Leyendas de otros tiempos mejores para los sonidos como Neil Young, Chuck Berry, Wilson Pickett, Dylan o Eric Burdon se juntaron durante tres días en el improvisado escenario coruñés para incredulidad de un público que se frotaba los ojos ante tal despliegue de luminarias, algo inédito y jamás repetido para un público gallego más acostumbrado a catar los menos interesantes despojos de Boney M. o Demis Roussos, con su túnica ya ajada aún al servicio del «Triki-Triki», solamente en sus espectrales comparecencias a través del programa más popular de la cadena autonómica.
Y de repente, en la postrera jornada, de entre los soplidos del Nordés surgió uno de los invitados con más morbo por su accidentada biografía, un infinito catálogo de perversiones que dejan en pueriles ocurrencias las de los salvajes mitos del espectáculo, junto al prodigio de sus flamígeras interpretaciones de temas propios y ajenos, un abigarrado cóctel explosivo nutrido de la historia de la música de su país, desde el gospel al country pasando por el blues y el rock, expuesto con ese toque inimitable de insania y rabia con el que escupía sus letras mientras el piano resultaba sometido como una amante a punto de alcanzar el más bárbaro de los clímax.

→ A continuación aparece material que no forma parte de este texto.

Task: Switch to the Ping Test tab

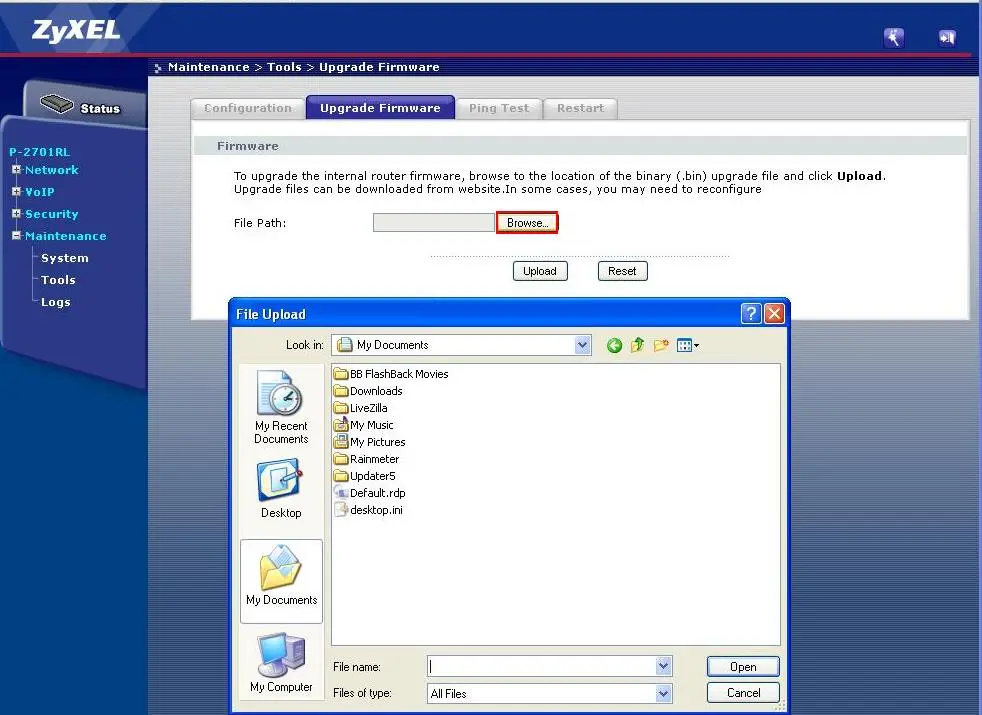Action: 499,108
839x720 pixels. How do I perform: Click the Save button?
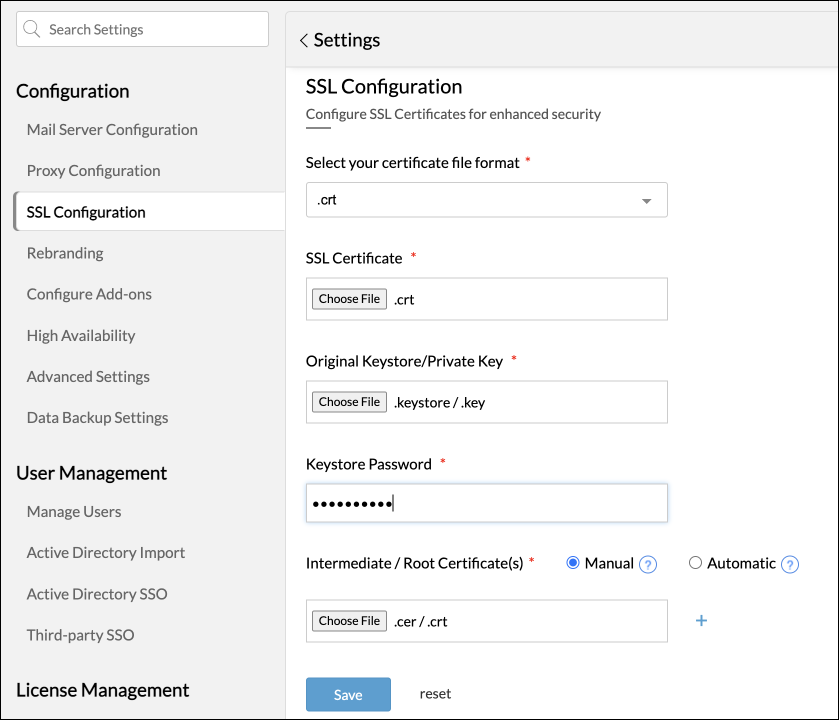click(x=348, y=694)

Allí estaba en cuerpo, maltrecho pero aún erguido, y alma, torturada y febril, Jerry Lee Lewis, para muchos de aquellos adolescentes el señor que, según la película estrenada poco antes con un portentoso Dennis Quaid y la lánguida Winona Ryder, había logrado llevar hasta al altar a su prima de trece años, mientras teclados en pleno frenesí ardían a su alrededor. El sicalíptico artífice del enloquecido Greats Balls of fire, con su intacto tupé dorado, se atuvo fielmente a su fama.
Durante la breve actuación su mirada se fijó desafiante sobre el cuerpo de un cámara que serpenteaba demasiado cerca de sus piernas, hasta recibir un rudo puntapié. Allí acabó todo. Una facción del público, aquella que solo supo apreciar el mal gesto de un viejo iracundo, comenzó a silbarle. «Que os den»… Tal como había aparecido en el lugar, entre brumas, cual héroe solitario de una película de Clint Eastwood, abandonó precipitadamente la escena dejándonos al resto de su hechizado público con las ganas de ver, por una vez, un Yamaha en llamas.

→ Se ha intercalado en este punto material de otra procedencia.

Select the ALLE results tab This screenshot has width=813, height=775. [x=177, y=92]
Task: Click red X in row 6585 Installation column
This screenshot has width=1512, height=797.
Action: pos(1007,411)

Dicen ahora que aquel señor, que aún resistió hasta los 87 años a pesar de haberse metido de todo, sobrevivido a ocho matrimonios (dos de sus mujeres no lo lograron, hicieron mutis antes de procurarse un divorcio) y a accidentes como aquella vez que en pleno delirio etílico empotró su bólido contra la morada de su rival, Elvis Presley, acaba de despedirse para siempre.

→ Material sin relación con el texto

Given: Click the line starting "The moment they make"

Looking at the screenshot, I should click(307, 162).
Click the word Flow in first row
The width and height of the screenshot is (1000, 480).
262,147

No es cierto, los genuinos rockeros de su estirpe nunca se marchan. Y menos él, que ha legado un buen puñado de actuaciones en forma de temas grabados, a cuyo vertiginoso ritmo es imposible sustraer el movimiento de la más atrofiada de las pelvis, para plantarse retador ante las mismas las puertas del averno. «Aquí el fuego ya lo traigo puesto yo», le habrá espetado con su torva mirada al luciferino cancerbero.
Para conocer los detalles novelados de esa biografía que comenzó a forjarse un 29 de septiembre de 1935 en una suerte de choza del profundo sur estadounidense (Ferriday, Lousiana), nada como recuperar el filme de Jim MacBride, que tiene su miga. Y si alguien desea sacudir el esqueleto en su memoria, pero de verdad («Whole Lot of Shakin»), que acuda sin más dilación a Spotify o alguna de las plataformas que ofrecen su humeante catálogo para saciar las ansias. Pocos han sabido maltratar el teclado de un piano con resultados tan exuberantes.